Alors, pour ravauder et rédimer cela, de nobles juristes. En robe et en procédure. Avec des certitudes logiques taillées dans le marbre documentaire. Témoin, vos propos devant la Cour contredisent cette déclaration antérieure... Et les témoins s’empêtrent, mentent peut-être, disent Vous comprenez j’ai fait confiance j’ai signé, et peut-être disent-ils vrai ; puisqu’il est parfaitement possible que le désir de la part d’un enquêteur d’entendre tel nom l’ait poussé, même pas forcément sciemment, à altérer sa prise de notes, qui sait ? Tout comme ce témoin ment, sans doute. Tout comme il est possible que de bonne foi, la mémoire ait changé ; car il ne s’agit plus tant de faits que de souvenirs. De SOUVENIRS – et quels souvenirs, bordel. De ces bribes altérées, machins inexacts qu’on se fabrique tous à la pelle pour endosser notre survie. Vous voyez ce que j’essaie de dire ? En faire de la preuve, bonne ou mauvaise foi, mémoire de bourreau ou de victime, dans ces conditions, ce n’est pas comme si la justice faisait l’effet d’une attelle sur une jambe de bois, c’est qu’à part mettre des coupables indéniablement très coupables à l’ombre, elle ne soigne pas la jambe en putréfaction, la jambe charnue, la mémoire viande pourrie de plein de bourreaux et de plein de victimes dans le box et ailleurs ; que cette mémoire plaie vive, aucun tribunal aussi ambitieux fût-il ne pourrait la figer justement. Eh bien, d’accord, soyons pragmatiques, la figer c’est déjà pas mal, ta gueule, ma fille, t’es pas juriste. Mais face à Mnemosyne évanescente dans la salle d’audience, la rigueur des lois me paraît soudain opératoire comme un couteau fendant l’air. Et cette plasticité magique et déplorable de la mémoire du crime, c’est moi qu’elle vient coller, me plastiquer le cortex, y exploser des attentats à toute pudeur de l’intelligence des choses.

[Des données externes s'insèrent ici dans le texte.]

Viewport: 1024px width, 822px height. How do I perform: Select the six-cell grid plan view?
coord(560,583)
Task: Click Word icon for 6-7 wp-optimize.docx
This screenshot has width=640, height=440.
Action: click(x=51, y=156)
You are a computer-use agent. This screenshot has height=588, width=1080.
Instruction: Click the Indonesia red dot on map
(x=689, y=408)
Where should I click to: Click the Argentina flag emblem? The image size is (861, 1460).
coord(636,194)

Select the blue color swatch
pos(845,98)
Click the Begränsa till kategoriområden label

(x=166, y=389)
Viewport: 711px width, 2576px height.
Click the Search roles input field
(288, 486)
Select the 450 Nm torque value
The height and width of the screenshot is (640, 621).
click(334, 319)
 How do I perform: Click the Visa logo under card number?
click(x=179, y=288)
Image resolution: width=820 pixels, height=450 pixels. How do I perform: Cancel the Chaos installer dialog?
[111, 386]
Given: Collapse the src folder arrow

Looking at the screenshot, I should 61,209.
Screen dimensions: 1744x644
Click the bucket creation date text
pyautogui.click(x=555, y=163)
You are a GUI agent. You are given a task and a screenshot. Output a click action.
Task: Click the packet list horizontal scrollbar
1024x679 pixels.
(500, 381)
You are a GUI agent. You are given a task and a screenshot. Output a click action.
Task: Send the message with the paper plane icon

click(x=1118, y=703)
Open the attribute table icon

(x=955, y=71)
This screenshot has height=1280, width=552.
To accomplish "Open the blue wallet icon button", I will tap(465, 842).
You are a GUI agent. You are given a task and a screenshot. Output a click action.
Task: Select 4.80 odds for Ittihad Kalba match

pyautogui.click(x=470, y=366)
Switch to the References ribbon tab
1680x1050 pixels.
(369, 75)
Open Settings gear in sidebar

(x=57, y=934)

J’ai beau, comme je disais, être en dehors de ça, plutôt heureuse (si, si), serpente en moi poison une fascination pour les limites brutales et abjectes posées là, de l’homme et de l’intelligible. Et sans que cela me coûte, la drogue me coule dans l’oreille ; de 9 heures à 17 heures, inlassable, efficace, je vais travailler.

*On m’a proposé de rester un an, je n’ai pas hésité.

3 commentaires:

Anonyme a dit…

sans commentaire

DLA a dit…

Moi de retour dans le Monde. Comme une naissance heureuse. Merci.